**Sección de texto:**
——
Las críticas vertidas hasta aquí probablemente son compartidas por una amplia mayoría de personas, aunque sin duda habrá discrepancias en algunos puntos concretos. Pero Fabricantes de miseria no se detiene en estos lugares comunes y embiste también contra las vacas sagradas que están detrás de la pobreza. A muchos les resultarán difíciles de leer las críticas vertidas contra las tan bienintencionadas órdenes religiosas. Pero hay que ser consciente de que una cosa es predicar la virtud de la caridad y la dignidad del ser humano, y otra muy distinta que las soluciones que se proponen sean las más adecuadas para salir de la pobreza. No son los principios lo que está en tela de juicio, sino unos medios que no justifican los fines a la vista de los resultados perversos que provocan.
El mundo intelectual tampoco está libre de pecado, por muchas piedras que siga tirando. Piedras muy dañinas por cuanto van siempre envueltas en la toga del academicismo y coronadas con el birrete de la verdad científica e incuestionable, que luego resulta ser una gran falacia. Se difunden una y otra vez mensajes equivocados, unas veces porque la ideología de los ilustres profesores les impide ver más allá de sus narices, y las más porque el orgullo y la soberbia son monedas de cambio habituales entre aquellos que deshonran el espíritu universitario porque no buscan el saber sino la satisfacción de su vanidad. ¡Cuántas veces hemos visto esta actitud en la Universidad española!
——
**Ejercicios:**
(a) Responde a partir del texto sobre Fabricantes de miseria:
(i) Además de los lugares comunes, ¿contra qué embiste también el libro?
(ii) ¿Qué es lo que no está en tela de juicio?
(iii) ¿En qué van envueltas las piedras que tira el mundo intelectual?
(b) Prosigue el texto sobre Fabricantes de miseria a partir de su última oración.
——
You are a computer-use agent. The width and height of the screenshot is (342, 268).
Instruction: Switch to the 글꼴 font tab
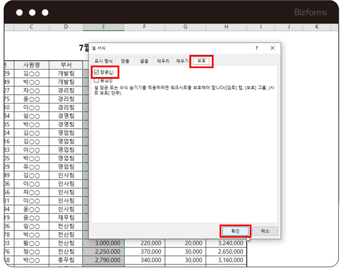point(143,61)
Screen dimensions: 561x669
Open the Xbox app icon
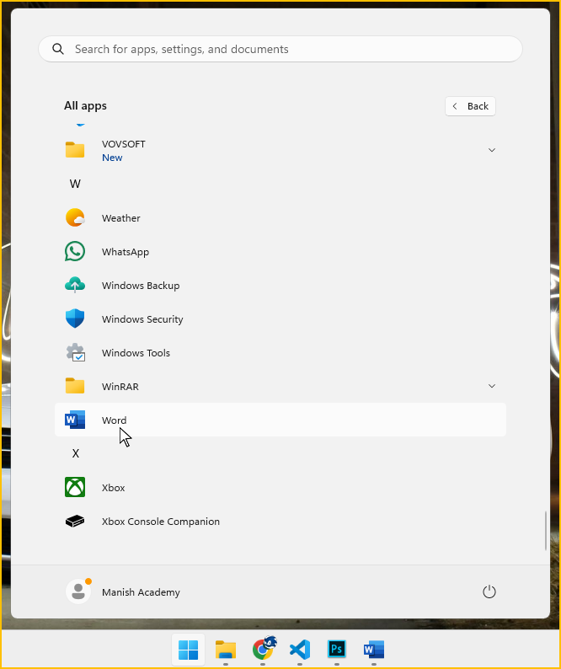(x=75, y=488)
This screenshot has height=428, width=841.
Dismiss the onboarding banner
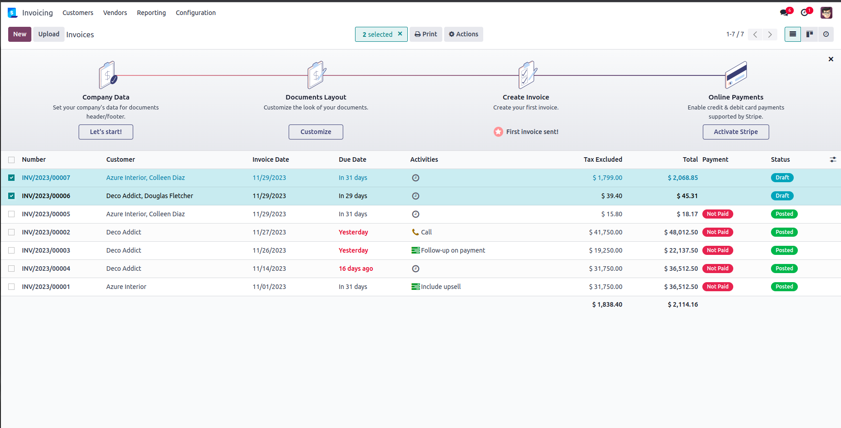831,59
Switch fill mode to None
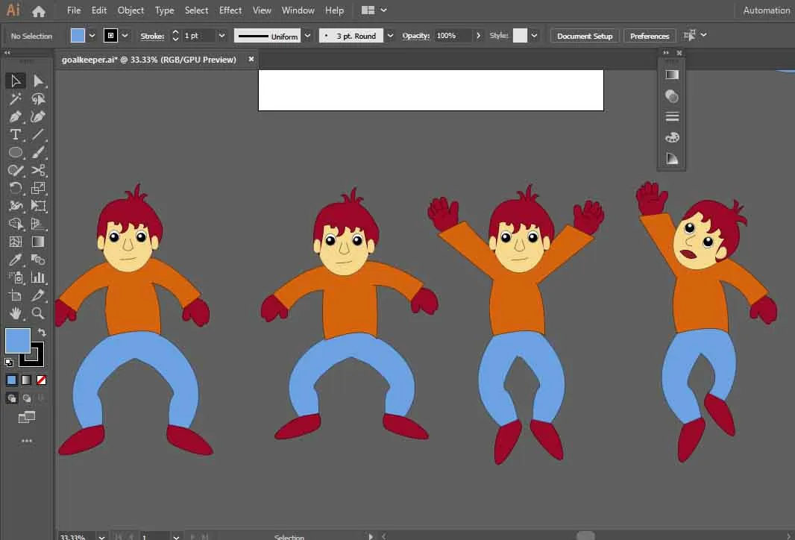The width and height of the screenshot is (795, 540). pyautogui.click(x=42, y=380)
——
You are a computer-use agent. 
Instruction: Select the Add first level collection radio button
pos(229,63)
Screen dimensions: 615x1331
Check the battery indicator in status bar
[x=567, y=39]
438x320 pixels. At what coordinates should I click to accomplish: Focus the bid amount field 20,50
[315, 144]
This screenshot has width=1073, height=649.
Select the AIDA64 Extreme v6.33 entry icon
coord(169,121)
——
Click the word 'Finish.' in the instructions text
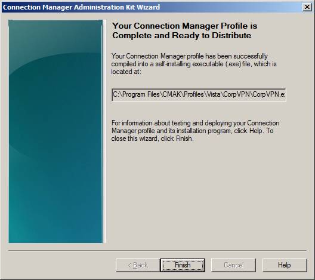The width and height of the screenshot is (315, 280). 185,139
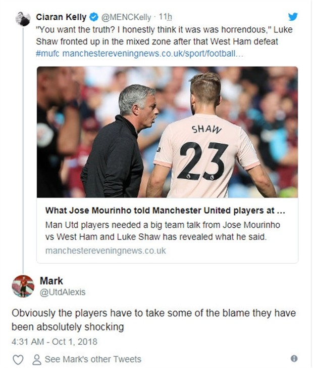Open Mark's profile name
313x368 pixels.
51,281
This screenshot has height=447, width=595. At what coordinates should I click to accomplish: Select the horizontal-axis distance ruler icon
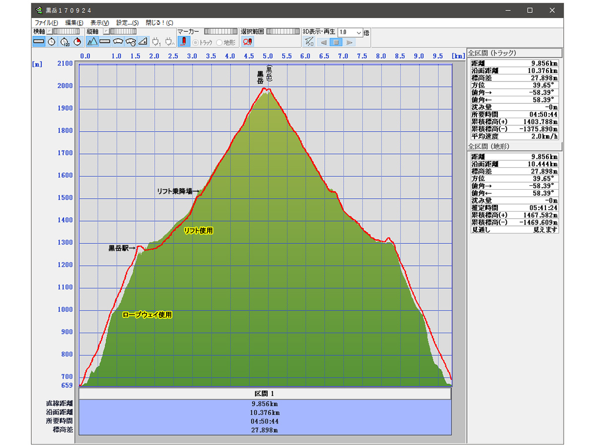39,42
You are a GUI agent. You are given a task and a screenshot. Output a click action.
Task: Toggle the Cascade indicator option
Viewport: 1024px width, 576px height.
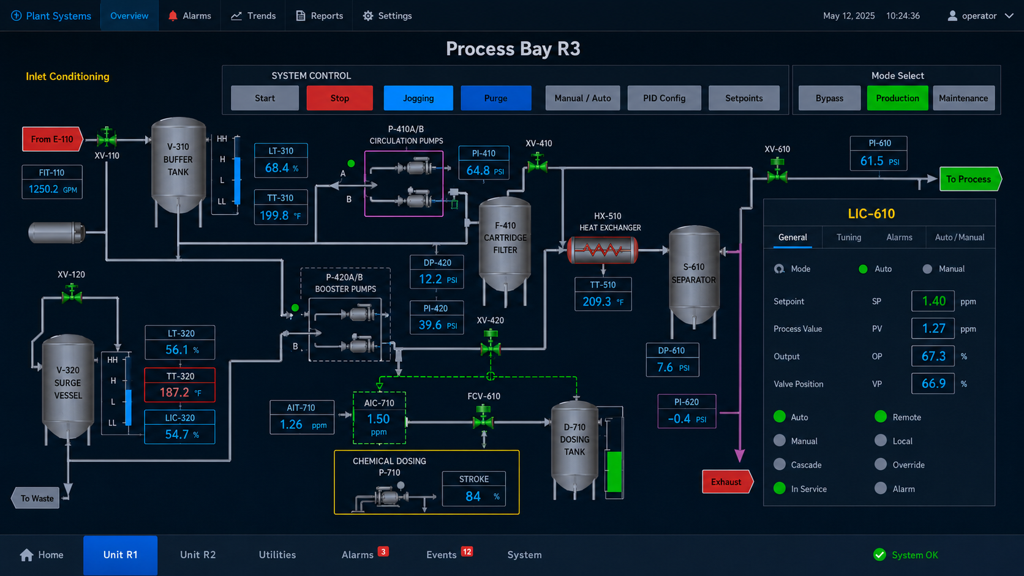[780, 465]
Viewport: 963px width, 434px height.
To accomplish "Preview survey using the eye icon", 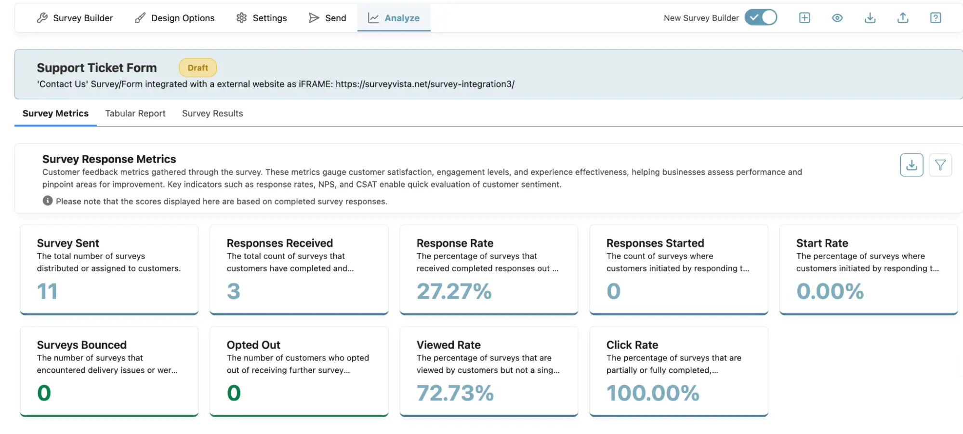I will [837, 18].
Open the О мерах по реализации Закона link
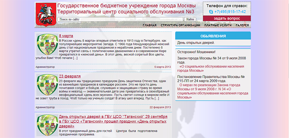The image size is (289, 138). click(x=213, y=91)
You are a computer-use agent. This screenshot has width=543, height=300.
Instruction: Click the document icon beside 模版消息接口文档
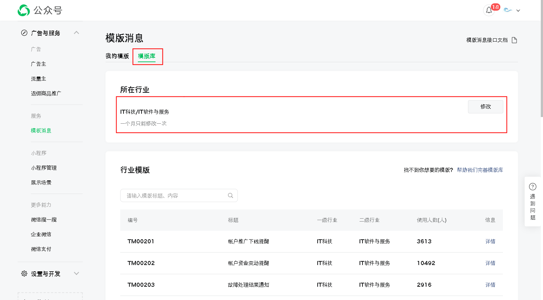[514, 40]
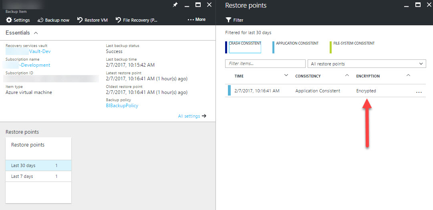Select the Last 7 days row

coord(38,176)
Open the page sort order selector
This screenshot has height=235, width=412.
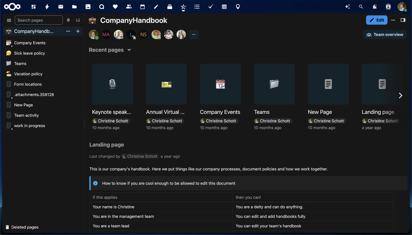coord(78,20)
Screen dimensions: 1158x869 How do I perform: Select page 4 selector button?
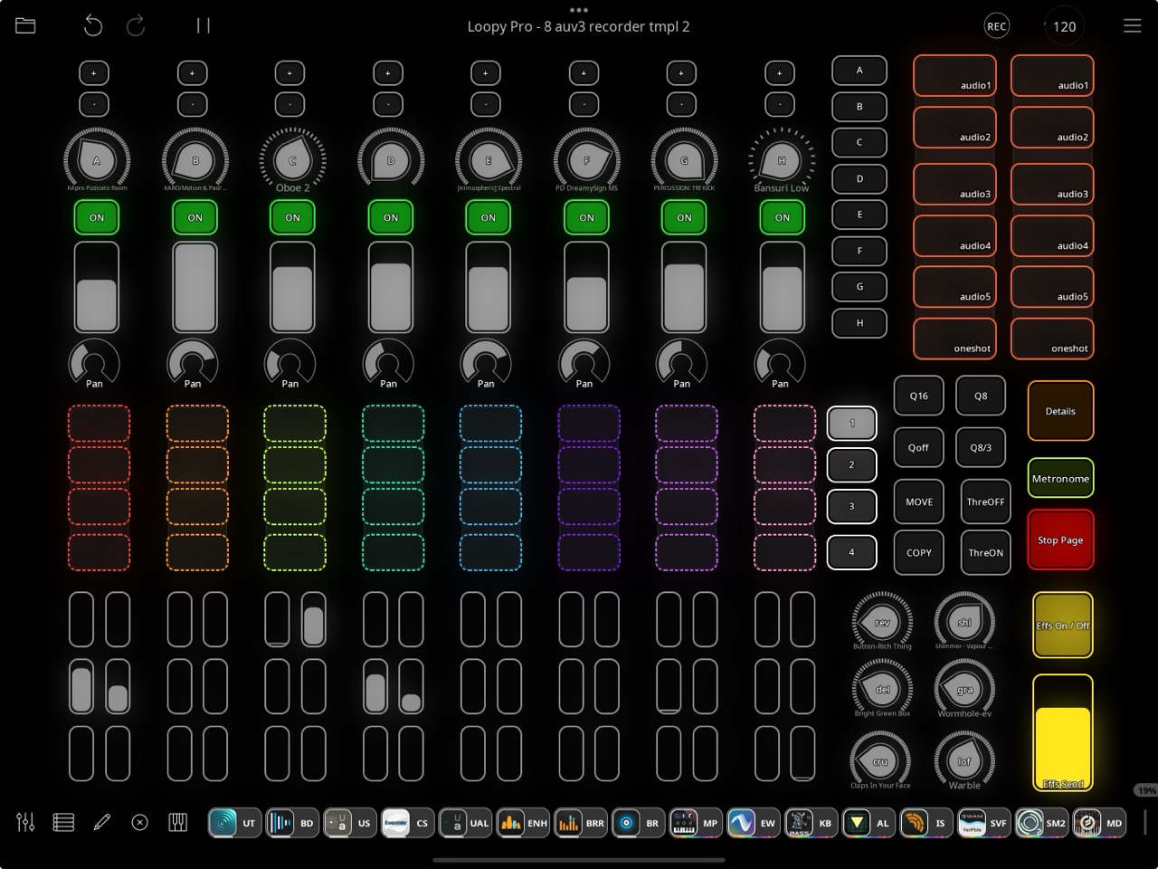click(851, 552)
——
**Resultados por ejercicio:**
(a)
(i) Contra las vacas sagradas que están detrás de la pobreza.
(ii) Los principios.
(iii) En la toga del academicismo.

(b)
¿Y los intelectuales? Bueno, ya sabemos que los intelectuales, que se dicen capaces de comprender el mundo en toda su complejidad y de desentrañar los secretos más recónditos del alma humana, predican con el ejemplo viviendo como burgueses y denostando las comodidades de que disfrutan, criticando los sistemas que les proporcionan toda suerte de comodidades y que llevarían el bienestar y la prosperidad a quienes de verdad padecen todo tipo de carencias.
Por último están los solidarios. ¡Qué grandeza hay en sus discursos! ¡Qué altura de miras! ¡Qué nobleza de sentimientos! Pues bien, a qué gigantescos errores dan pie, errores que mantienen en la miseria a legiones y legiones de seres humanos... Esa es la verdad. La palabra solidaridad bucea en lo más hondo del corazón del hombre para buscar en él lo mejor del ser humano, pero cuando se convierte en adjetivo del vocablo política, su significado se pervierte. Porque entonces, justamente, lo que se olvida es cualquier verdadera solidaridad, y las medidas que se toman en pro de los humildes terminan por hundirles aún más en su condición.